[Records from a collection]
━━━━━━━━

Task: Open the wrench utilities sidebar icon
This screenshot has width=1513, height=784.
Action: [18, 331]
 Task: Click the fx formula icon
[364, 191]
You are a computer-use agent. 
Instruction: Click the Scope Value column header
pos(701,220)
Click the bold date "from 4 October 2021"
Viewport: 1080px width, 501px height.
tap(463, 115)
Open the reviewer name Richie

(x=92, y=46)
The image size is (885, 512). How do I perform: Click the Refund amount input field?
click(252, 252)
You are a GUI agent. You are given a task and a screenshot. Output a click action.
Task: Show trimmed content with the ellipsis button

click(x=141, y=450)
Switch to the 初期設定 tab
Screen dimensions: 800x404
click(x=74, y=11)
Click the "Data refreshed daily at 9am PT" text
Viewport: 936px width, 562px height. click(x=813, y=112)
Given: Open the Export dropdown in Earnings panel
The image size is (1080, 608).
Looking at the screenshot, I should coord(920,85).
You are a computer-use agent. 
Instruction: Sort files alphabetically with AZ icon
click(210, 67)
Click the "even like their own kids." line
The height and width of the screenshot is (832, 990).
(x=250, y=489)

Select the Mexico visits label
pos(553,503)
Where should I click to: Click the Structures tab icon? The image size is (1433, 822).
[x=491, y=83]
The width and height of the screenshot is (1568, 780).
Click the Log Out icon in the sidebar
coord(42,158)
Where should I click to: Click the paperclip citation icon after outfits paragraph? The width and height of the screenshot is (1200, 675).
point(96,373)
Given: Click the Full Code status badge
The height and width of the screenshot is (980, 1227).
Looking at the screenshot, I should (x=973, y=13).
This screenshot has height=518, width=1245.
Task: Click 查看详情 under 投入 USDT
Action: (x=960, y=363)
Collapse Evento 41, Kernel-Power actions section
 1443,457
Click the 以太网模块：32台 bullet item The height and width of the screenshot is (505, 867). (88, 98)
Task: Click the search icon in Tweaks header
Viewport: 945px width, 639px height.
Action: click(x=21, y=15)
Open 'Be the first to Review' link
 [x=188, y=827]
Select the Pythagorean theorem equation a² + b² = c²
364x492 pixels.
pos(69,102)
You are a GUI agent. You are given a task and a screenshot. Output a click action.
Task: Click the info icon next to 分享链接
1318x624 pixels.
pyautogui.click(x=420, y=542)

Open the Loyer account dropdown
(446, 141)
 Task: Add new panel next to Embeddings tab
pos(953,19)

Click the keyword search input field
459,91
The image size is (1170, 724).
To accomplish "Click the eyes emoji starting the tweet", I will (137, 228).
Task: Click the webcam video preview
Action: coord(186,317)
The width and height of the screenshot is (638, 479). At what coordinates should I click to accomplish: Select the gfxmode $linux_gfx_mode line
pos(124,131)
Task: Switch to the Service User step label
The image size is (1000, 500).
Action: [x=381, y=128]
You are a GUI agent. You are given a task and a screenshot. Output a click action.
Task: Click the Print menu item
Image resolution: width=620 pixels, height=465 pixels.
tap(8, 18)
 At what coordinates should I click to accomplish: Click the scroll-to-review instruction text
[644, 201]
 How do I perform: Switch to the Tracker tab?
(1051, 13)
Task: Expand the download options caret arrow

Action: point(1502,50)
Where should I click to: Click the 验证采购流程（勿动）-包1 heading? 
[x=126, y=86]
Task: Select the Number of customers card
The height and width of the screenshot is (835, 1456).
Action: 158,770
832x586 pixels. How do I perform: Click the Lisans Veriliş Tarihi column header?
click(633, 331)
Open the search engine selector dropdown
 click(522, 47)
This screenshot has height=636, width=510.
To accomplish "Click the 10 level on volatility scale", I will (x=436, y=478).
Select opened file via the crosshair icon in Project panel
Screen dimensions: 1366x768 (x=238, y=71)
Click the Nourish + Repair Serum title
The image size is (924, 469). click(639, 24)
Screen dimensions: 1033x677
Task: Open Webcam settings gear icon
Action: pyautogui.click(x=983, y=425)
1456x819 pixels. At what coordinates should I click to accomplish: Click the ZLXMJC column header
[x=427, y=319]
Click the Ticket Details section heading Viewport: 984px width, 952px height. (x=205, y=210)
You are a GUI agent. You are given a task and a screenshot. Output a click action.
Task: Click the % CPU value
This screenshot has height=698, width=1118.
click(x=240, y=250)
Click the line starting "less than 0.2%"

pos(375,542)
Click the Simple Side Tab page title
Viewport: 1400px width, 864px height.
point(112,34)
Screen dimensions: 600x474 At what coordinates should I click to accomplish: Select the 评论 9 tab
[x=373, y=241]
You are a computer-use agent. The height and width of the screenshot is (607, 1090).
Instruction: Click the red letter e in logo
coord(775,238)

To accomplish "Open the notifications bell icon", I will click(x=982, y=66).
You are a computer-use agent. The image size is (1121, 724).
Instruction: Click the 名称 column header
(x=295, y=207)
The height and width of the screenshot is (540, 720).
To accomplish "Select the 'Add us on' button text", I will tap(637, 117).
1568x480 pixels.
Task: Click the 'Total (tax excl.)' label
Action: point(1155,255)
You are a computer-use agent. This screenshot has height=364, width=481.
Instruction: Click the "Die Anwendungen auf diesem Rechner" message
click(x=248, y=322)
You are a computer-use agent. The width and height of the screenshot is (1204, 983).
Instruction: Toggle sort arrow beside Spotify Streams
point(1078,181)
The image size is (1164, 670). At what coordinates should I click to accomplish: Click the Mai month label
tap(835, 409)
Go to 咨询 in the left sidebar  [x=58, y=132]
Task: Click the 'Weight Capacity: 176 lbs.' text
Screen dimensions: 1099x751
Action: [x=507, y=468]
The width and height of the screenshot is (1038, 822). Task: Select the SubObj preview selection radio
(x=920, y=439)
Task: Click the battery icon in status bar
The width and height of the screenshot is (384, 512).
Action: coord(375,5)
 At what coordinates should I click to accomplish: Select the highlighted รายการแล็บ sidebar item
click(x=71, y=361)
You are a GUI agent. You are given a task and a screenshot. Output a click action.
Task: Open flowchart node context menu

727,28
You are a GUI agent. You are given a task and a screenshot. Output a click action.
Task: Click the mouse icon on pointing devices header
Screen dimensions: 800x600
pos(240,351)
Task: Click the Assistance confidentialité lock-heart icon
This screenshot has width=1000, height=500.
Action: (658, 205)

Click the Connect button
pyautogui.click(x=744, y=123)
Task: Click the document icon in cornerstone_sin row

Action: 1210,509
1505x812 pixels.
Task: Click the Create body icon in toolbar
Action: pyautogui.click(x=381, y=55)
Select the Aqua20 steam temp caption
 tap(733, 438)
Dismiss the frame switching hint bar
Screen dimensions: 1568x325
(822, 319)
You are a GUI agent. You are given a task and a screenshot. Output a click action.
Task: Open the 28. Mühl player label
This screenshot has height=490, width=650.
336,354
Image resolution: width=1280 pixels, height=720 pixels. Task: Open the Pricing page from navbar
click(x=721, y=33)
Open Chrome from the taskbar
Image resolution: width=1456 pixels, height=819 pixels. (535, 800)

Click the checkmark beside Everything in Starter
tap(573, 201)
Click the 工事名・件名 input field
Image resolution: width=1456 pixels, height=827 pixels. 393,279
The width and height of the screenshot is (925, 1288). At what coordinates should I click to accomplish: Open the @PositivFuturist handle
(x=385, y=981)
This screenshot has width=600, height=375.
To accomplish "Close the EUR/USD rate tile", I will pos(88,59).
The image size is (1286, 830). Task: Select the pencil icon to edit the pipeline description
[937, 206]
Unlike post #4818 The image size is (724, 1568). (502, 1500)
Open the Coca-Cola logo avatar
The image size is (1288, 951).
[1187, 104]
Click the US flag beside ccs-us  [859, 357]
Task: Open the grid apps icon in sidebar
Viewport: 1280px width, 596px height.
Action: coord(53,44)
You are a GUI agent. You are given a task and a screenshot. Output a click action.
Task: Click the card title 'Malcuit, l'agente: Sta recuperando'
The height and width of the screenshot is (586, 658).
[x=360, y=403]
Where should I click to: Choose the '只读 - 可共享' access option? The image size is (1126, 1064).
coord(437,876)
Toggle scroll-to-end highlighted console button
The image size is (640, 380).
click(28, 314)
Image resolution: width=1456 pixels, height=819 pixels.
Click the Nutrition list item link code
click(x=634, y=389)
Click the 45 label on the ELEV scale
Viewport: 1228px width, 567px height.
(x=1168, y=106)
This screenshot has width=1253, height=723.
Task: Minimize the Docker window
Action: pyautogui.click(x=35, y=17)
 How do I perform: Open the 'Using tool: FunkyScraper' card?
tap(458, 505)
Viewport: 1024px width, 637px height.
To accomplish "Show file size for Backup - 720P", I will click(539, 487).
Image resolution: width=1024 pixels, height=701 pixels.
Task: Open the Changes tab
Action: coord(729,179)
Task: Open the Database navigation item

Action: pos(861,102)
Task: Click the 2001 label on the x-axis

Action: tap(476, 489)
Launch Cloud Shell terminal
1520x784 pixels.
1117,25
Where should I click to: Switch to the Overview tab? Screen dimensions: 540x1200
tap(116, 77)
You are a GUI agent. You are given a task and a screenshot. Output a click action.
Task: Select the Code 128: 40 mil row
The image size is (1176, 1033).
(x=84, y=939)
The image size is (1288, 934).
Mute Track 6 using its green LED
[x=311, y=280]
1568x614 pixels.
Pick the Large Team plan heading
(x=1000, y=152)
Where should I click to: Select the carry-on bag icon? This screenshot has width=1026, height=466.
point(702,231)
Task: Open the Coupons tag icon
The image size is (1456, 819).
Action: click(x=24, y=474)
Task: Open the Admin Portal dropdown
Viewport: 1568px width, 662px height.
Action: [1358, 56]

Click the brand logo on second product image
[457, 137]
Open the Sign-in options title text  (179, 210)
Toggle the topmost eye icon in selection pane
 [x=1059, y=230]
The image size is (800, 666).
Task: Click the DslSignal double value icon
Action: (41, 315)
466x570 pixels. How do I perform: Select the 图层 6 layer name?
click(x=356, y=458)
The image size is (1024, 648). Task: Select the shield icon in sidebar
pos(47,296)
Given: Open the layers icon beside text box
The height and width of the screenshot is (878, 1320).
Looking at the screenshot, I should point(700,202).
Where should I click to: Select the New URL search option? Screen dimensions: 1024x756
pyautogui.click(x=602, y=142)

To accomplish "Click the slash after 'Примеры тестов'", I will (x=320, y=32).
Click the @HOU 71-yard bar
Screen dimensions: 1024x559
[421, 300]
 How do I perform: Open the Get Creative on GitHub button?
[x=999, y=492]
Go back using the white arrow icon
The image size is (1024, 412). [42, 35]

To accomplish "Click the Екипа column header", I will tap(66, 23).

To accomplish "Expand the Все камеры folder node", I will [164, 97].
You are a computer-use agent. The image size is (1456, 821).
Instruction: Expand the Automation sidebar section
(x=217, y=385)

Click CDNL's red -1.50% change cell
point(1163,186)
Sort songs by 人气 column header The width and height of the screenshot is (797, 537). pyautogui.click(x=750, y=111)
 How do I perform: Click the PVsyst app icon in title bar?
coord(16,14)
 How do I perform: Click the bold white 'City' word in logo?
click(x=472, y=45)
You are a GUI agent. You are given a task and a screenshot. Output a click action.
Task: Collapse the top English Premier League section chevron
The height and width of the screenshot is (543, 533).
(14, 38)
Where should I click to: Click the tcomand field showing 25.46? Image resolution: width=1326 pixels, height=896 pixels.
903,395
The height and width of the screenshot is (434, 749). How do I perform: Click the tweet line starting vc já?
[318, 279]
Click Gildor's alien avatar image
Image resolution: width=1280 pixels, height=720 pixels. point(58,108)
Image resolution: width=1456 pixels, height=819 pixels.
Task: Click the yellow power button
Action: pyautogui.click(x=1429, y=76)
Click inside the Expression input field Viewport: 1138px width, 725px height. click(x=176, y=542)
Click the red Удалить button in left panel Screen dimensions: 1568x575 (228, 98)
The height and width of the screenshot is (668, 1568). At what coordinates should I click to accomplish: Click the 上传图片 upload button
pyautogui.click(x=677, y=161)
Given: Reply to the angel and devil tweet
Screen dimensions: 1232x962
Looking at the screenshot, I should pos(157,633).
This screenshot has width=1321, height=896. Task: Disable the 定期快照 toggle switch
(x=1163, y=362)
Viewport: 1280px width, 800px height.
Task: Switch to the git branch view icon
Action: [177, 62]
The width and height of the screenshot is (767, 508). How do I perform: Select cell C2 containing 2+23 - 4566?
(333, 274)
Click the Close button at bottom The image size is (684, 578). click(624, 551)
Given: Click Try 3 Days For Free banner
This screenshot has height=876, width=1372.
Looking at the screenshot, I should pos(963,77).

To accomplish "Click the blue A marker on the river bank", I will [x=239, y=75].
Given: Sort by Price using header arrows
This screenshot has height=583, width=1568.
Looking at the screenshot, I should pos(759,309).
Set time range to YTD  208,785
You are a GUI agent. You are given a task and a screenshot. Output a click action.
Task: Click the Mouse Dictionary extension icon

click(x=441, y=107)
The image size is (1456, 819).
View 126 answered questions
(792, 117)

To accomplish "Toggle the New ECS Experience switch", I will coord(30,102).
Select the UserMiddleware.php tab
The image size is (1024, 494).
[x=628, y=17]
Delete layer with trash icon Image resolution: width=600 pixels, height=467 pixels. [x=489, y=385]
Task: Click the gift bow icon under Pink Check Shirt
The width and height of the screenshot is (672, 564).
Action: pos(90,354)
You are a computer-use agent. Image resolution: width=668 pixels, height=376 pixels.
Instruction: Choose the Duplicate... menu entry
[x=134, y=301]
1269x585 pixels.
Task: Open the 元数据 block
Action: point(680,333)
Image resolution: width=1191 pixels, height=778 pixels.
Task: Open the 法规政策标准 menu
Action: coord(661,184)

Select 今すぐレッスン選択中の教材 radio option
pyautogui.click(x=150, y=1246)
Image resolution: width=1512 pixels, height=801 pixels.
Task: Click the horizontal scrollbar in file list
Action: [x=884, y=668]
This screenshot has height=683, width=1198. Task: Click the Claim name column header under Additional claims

━━━━━━━━

[Stated problem]
Rewrite the data from its start through the line containing "Action: click(x=21, y=15)", both ends included, changing every "sidebar" to "side panel" and leaving everything else as it is.

[Complete answer]
Task: Open the wrench utilities side panel icon
This screenshot has width=1513, height=784.
Action: [18, 331]
 Task: Click the fx formula icon
[364, 191]
You are a computer-use agent. 
Instruction: Click the Scope Value column header
pos(701,220)
Click the bold date "from 4 October 2021"
Viewport: 1080px width, 501px height.
tap(463, 115)
Open the reviewer name Richie

(x=92, y=46)
The image size is (885, 512). How do I perform: Click the Refund amount input field?
click(252, 252)
You are a GUI agent. You are given a task and a screenshot. Output a click action.
Task: Show trimmed content with the ellipsis button

click(x=141, y=450)
Switch to the 初期設定 tab
Screen dimensions: 800x404
click(x=74, y=11)
Click the "Data refreshed daily at 9am PT" text
Viewport: 936px width, 562px height. click(x=813, y=112)
Given: Open the Export dropdown in Earnings panel
The image size is (1080, 608).
Looking at the screenshot, I should coord(920,85).
You are a computer-use agent. 
Instruction: Sort files alphabetically with AZ icon
click(210, 67)
Click the "even like their own kids." line
The height and width of the screenshot is (832, 990).
(x=250, y=489)

Select the Mexico visits label
pos(553,503)
Where should I click to: Click the Structures tab icon? The image size is (1433, 822).
[x=491, y=83]
The width and height of the screenshot is (1568, 780).
Click the Log Out icon in the side panel
coord(42,158)
Where should I click to: Click the paperclip citation icon after outfits paragraph? The width and height of the screenshot is (1200, 675).
point(96,373)
Given: Click the Full Code status badge
The height and width of the screenshot is (980, 1227).
Looking at the screenshot, I should (x=973, y=13).
This screenshot has height=518, width=1245.
Task: Click 查看详情 under 投入 USDT
Action: (x=960, y=363)
Collapse Evento 41, Kernel-Power actions section
 1443,457
Click the 以太网模块：32台 bullet item The height and width of the screenshot is (505, 867). (88, 98)
Task: Click the search icon in Tweaks header
Viewport: 945px width, 639px height.
Action: click(x=21, y=15)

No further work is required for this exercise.